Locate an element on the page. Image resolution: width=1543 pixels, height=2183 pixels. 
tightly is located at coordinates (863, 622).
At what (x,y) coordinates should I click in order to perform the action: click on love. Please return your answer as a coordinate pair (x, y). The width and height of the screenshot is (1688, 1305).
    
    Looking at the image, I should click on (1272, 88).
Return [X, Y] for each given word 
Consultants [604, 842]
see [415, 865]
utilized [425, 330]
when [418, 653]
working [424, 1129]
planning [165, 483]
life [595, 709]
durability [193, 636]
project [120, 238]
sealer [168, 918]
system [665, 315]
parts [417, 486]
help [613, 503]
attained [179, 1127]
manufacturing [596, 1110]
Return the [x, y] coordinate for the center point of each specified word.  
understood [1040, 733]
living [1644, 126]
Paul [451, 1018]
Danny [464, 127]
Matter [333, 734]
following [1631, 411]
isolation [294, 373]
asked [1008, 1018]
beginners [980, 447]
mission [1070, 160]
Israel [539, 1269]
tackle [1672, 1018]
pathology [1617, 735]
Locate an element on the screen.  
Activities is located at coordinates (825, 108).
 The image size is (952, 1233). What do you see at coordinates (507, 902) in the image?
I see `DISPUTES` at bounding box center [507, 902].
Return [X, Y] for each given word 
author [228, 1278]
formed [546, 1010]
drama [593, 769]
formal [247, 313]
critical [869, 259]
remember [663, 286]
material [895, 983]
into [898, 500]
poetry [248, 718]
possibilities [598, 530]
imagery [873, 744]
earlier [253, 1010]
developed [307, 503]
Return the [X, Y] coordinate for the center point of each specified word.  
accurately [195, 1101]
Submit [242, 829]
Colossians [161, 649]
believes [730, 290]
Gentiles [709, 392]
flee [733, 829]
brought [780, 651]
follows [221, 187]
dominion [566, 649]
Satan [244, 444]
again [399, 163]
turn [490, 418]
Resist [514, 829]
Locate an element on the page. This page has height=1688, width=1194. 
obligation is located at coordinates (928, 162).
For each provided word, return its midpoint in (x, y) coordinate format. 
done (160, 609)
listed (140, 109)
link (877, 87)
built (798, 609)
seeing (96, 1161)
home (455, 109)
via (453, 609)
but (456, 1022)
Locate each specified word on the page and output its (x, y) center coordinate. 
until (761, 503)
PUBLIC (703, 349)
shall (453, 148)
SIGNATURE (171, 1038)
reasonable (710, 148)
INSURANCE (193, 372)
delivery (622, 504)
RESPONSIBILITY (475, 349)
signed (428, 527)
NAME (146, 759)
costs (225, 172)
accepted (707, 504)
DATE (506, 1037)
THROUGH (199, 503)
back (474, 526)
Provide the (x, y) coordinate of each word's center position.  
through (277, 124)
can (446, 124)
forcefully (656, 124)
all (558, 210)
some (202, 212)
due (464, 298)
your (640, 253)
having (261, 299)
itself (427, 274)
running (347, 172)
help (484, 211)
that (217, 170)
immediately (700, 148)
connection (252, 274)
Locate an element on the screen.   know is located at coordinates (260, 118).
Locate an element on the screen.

+++

# Task instructions:
Rewrite all the items above, changing "Locate an element" to "Find an element" and leaving everything else as it is.

# Result:
Find an element on the page. Image resolution: width=1543 pixels, height=2183 pixels. 
tightly is located at coordinates (863, 622).
At what (x,y) coordinates should I click in order to perform the action: click on love. Please return your answer as a coordinate pair (x, y). The width and height of the screenshot is (1688, 1305).
    
    Looking at the image, I should click on (1272, 88).
Return [X, Y] for each given word 
Consultants [604, 842]
see [415, 865]
utilized [425, 330]
when [418, 653]
working [424, 1129]
planning [165, 483]
life [595, 709]
durability [193, 636]
project [120, 238]
sealer [168, 918]
system [665, 315]
parts [417, 486]
help [613, 503]
attained [179, 1127]
manufacturing [596, 1110]
Return the [x, y] coordinate for the center point of each specified word.  
understood [1040, 733]
living [1644, 126]
Paul [451, 1018]
Danny [464, 127]
Matter [333, 734]
following [1631, 411]
isolation [294, 373]
asked [1008, 1018]
beginners [980, 447]
mission [1070, 160]
Israel [539, 1269]
tackle [1672, 1018]
pathology [1617, 735]
Find an element on the screen.  
Activities is located at coordinates (825, 108).
 The image size is (952, 1233). What do you see at coordinates (507, 902) in the image?
I see `DISPUTES` at bounding box center [507, 902].
Return [X, Y] for each given word 
author [228, 1278]
formed [546, 1010]
drama [593, 769]
formal [247, 313]
critical [869, 259]
remember [663, 286]
material [895, 983]
into [898, 500]
poetry [248, 718]
possibilities [598, 530]
imagery [873, 744]
earlier [253, 1010]
developed [307, 503]
Return the [X, Y] coordinate for the center point of each specified word.  
accurately [195, 1101]
Submit [242, 829]
Colossians [161, 649]
believes [730, 290]
Gentiles [709, 392]
flee [733, 829]
brought [780, 651]
follows [221, 187]
dominion [566, 649]
Satan [244, 444]
again [399, 163]
turn [490, 418]
Resist [514, 829]
Find an element on the page. This page has height=1688, width=1194. 
obligation is located at coordinates (928, 162).
For each provided word, return its midpoint in (x, y) coordinate format. 
done (160, 609)
listed (140, 109)
link (877, 87)
built (798, 609)
seeing (96, 1161)
home (455, 109)
via (453, 609)
but (456, 1022)
Locate each specified word on the page and output its (x, y) center coordinate. 
until (761, 503)
PUBLIC (703, 349)
shall (453, 148)
SIGNATURE (171, 1038)
reasonable (710, 148)
INSURANCE (193, 372)
delivery (622, 504)
RESPONSIBILITY (475, 349)
signed (428, 527)
NAME (146, 759)
costs (225, 172)
accepted (707, 504)
DATE (506, 1037)
THROUGH (199, 503)
back (474, 526)
Provide the (x, y) coordinate of each word's center position.  
through (277, 124)
can (446, 124)
forcefully (656, 124)
all (558, 210)
some (202, 212)
due (464, 298)
your (640, 253)
having (261, 299)
itself (427, 274)
running (347, 172)
help (484, 211)
that (217, 170)
immediately (700, 148)
connection (252, 274)
Find an element on the screen.   know is located at coordinates (260, 118).
Find an element on the screen.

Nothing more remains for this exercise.